HOW TO COMPLETE THIS TASK —
Go through the data below and work out how many lines contain "Viewport"; the answer is the number alone.

━━ EXTRACTED MATERIAL

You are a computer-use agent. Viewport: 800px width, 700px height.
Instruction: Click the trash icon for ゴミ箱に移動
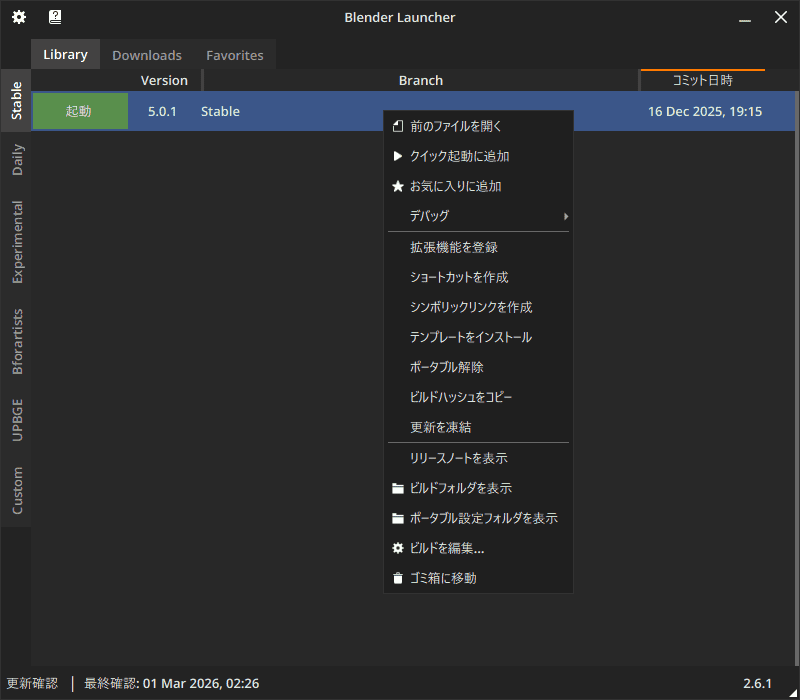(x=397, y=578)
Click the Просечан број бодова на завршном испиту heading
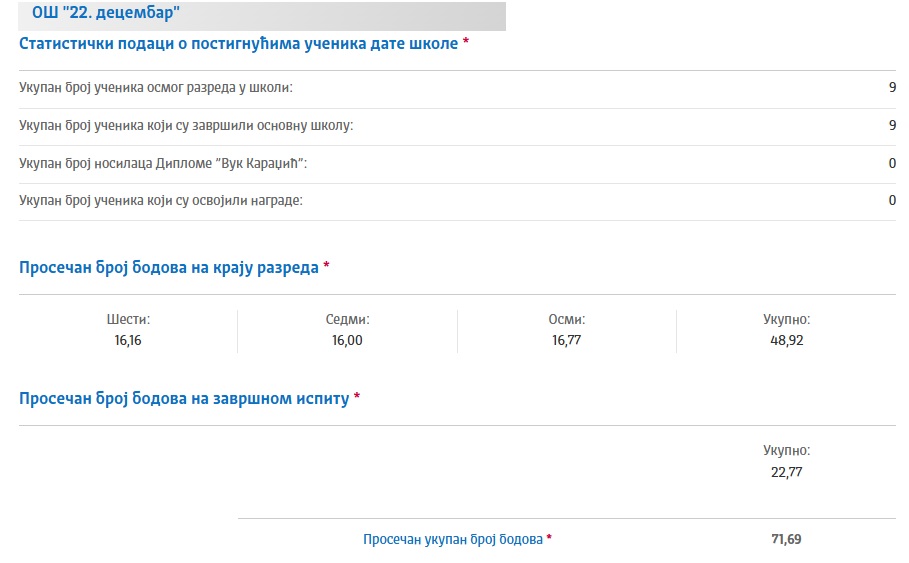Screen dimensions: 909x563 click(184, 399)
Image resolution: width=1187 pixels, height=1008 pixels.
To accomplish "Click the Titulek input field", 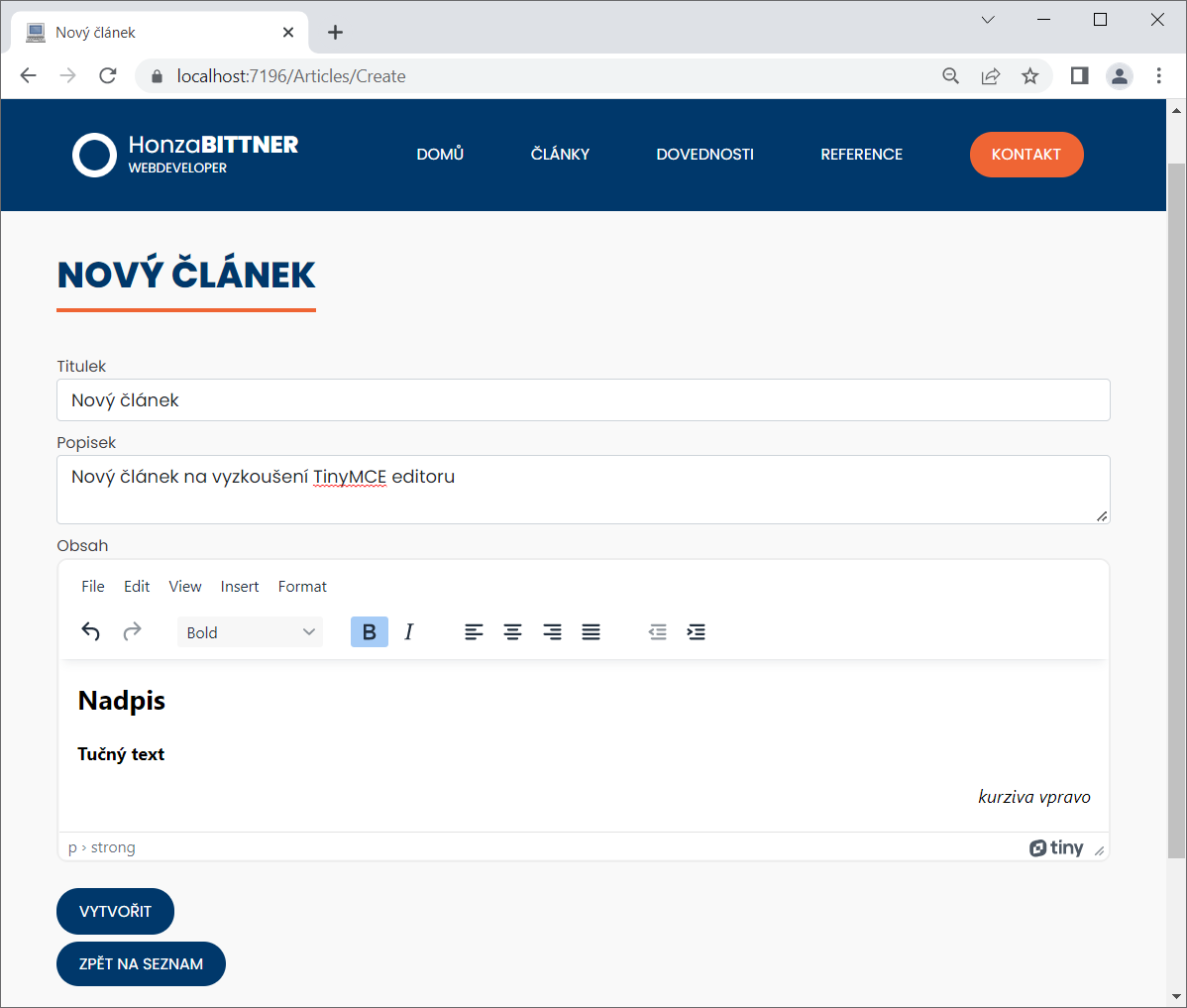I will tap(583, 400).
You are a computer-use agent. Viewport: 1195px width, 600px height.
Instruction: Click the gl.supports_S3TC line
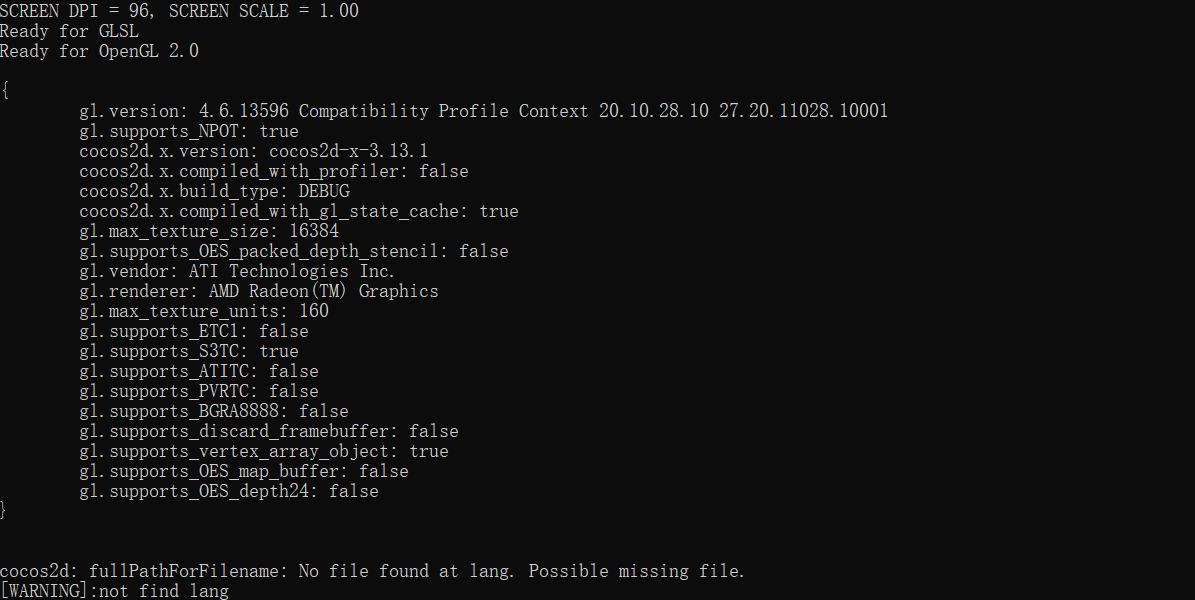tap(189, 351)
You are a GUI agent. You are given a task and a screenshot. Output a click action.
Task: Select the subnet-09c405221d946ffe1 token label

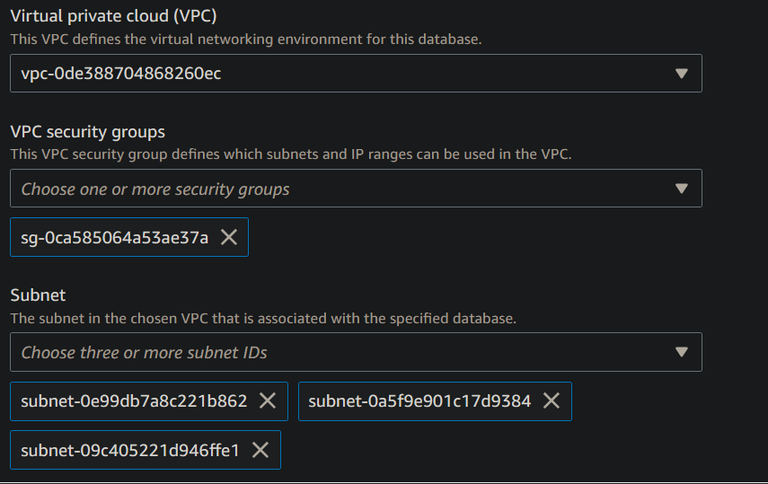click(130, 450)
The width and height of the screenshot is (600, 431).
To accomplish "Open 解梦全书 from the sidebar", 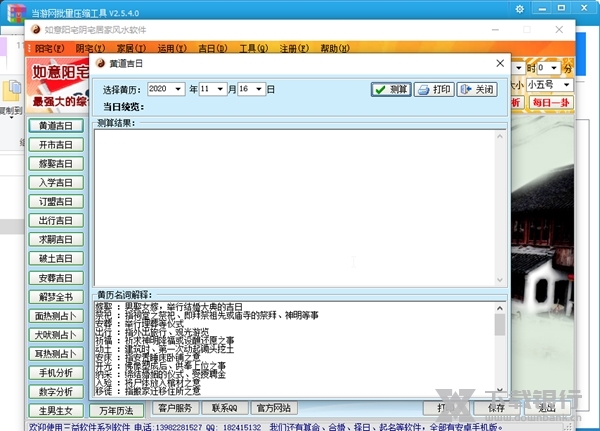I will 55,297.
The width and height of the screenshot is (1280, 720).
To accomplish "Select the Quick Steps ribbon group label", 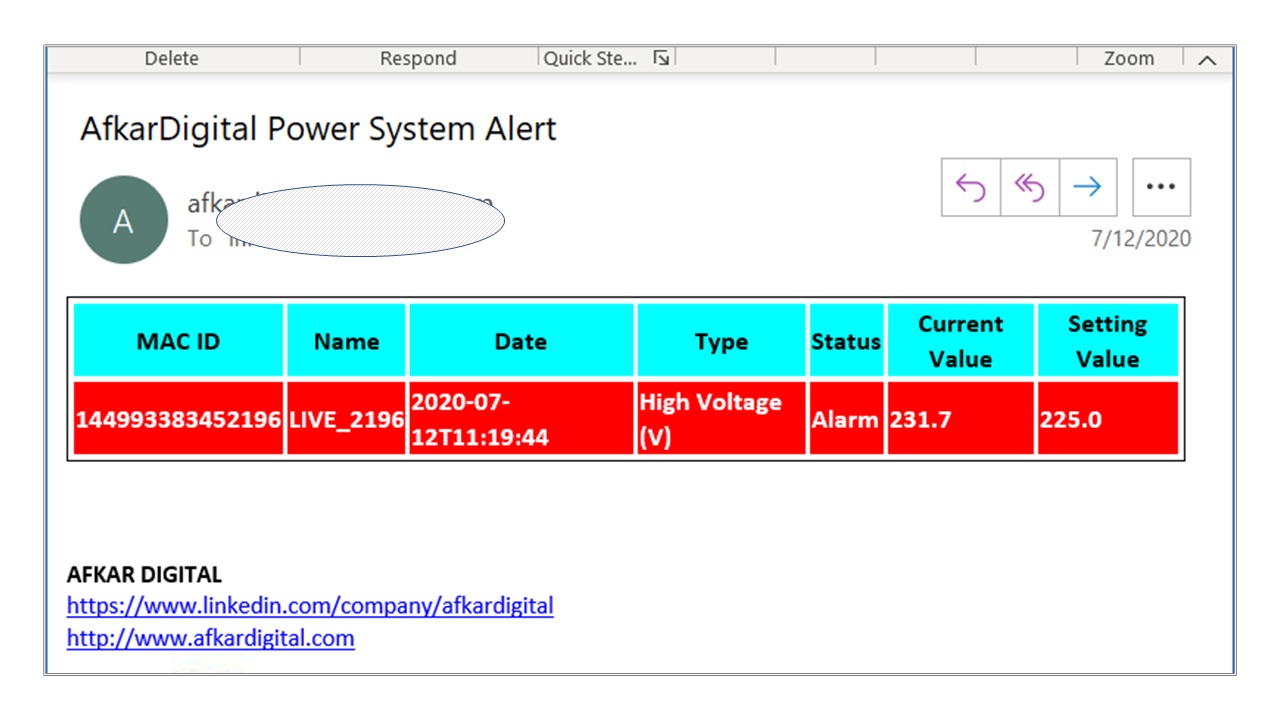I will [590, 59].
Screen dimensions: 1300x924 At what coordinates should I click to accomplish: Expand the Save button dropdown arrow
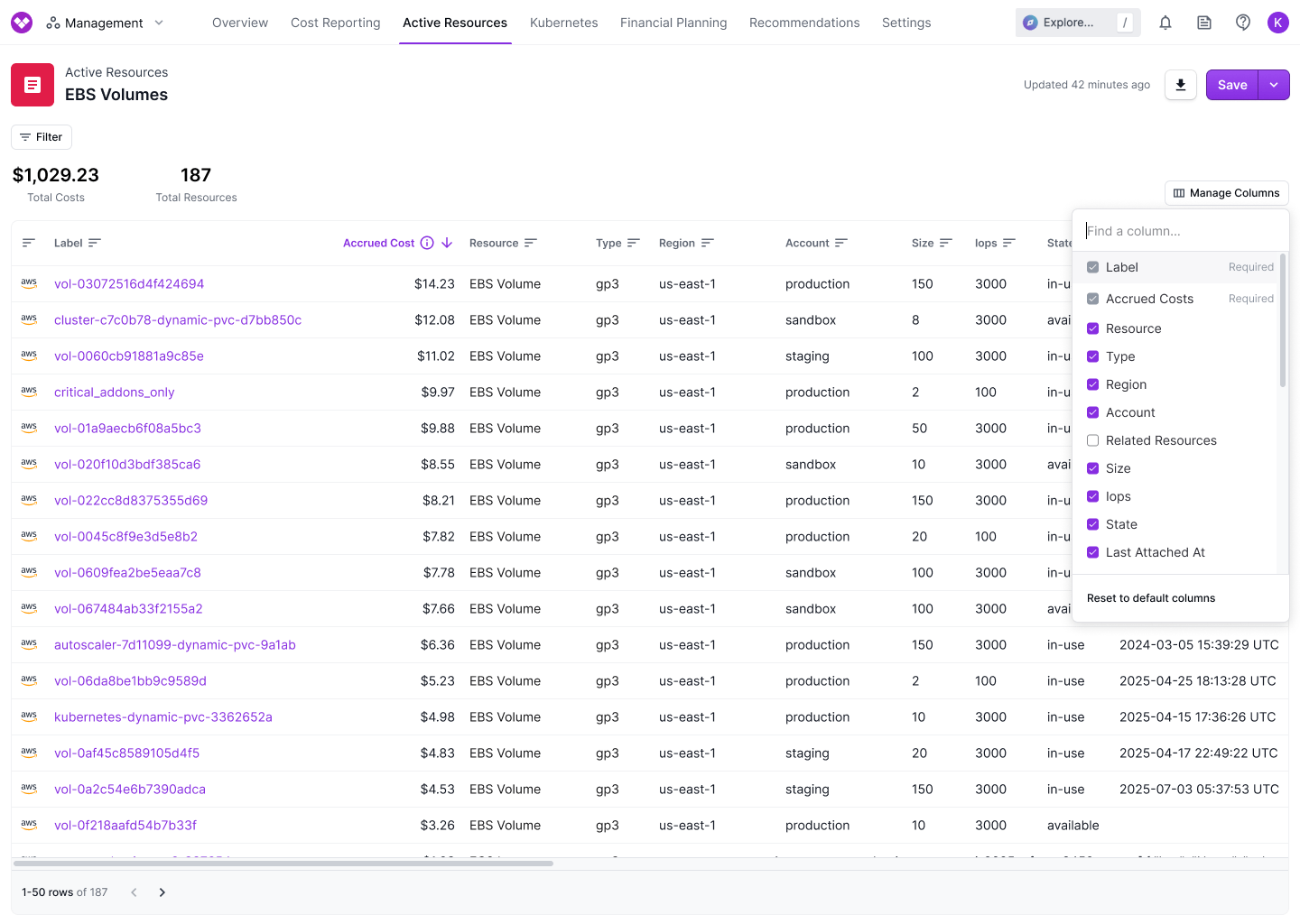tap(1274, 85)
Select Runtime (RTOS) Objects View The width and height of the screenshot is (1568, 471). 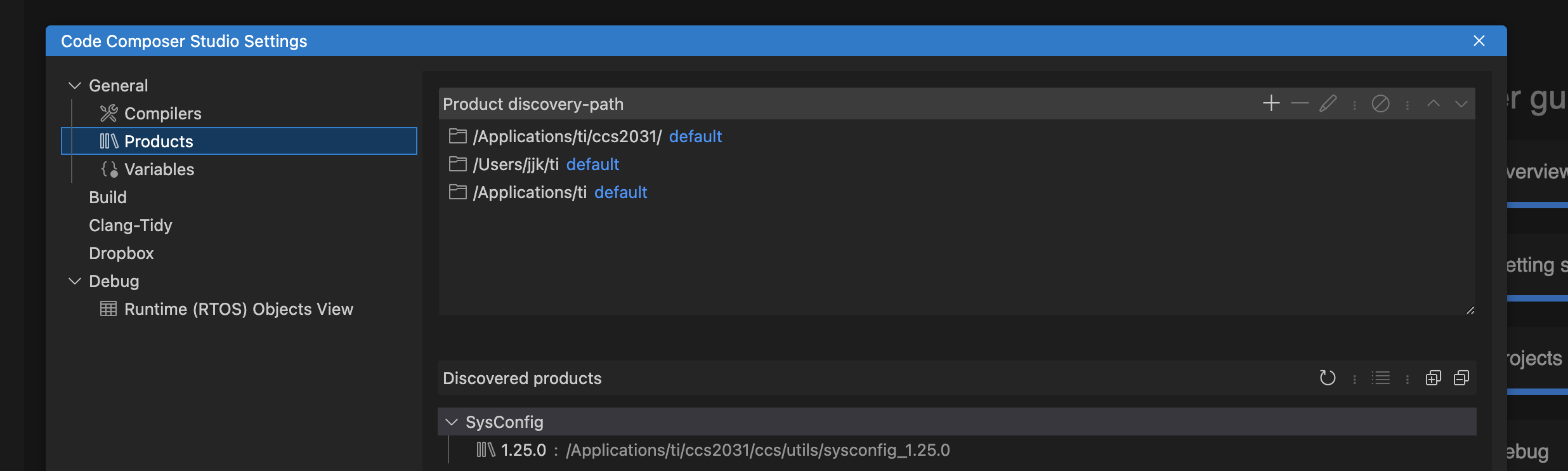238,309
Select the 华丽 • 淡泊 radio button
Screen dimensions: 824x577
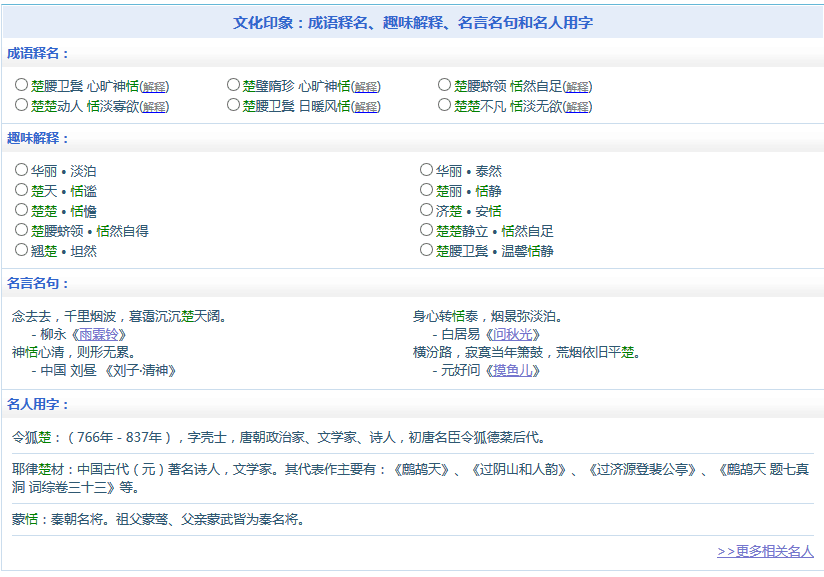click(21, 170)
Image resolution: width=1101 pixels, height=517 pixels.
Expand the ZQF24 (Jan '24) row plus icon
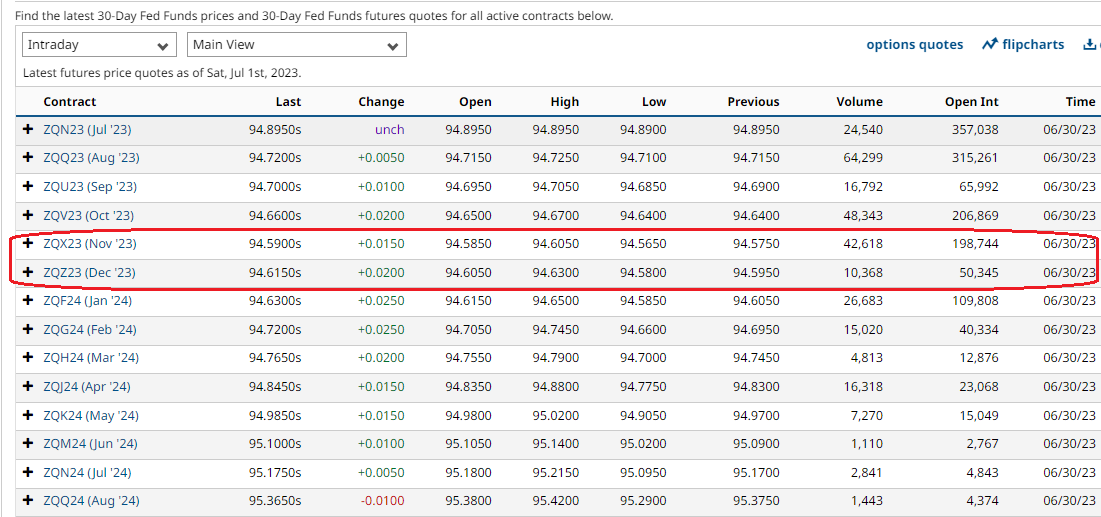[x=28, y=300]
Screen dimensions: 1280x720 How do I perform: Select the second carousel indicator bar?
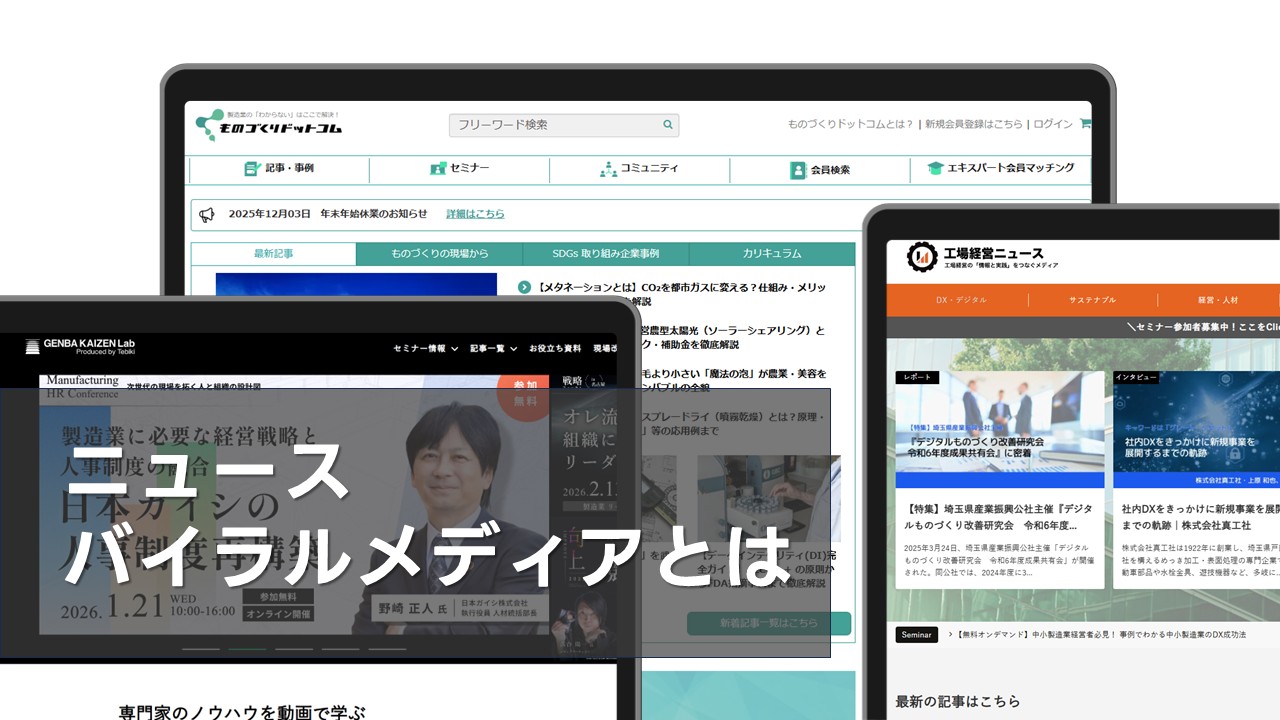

━━━━

ANSWER BOX —
2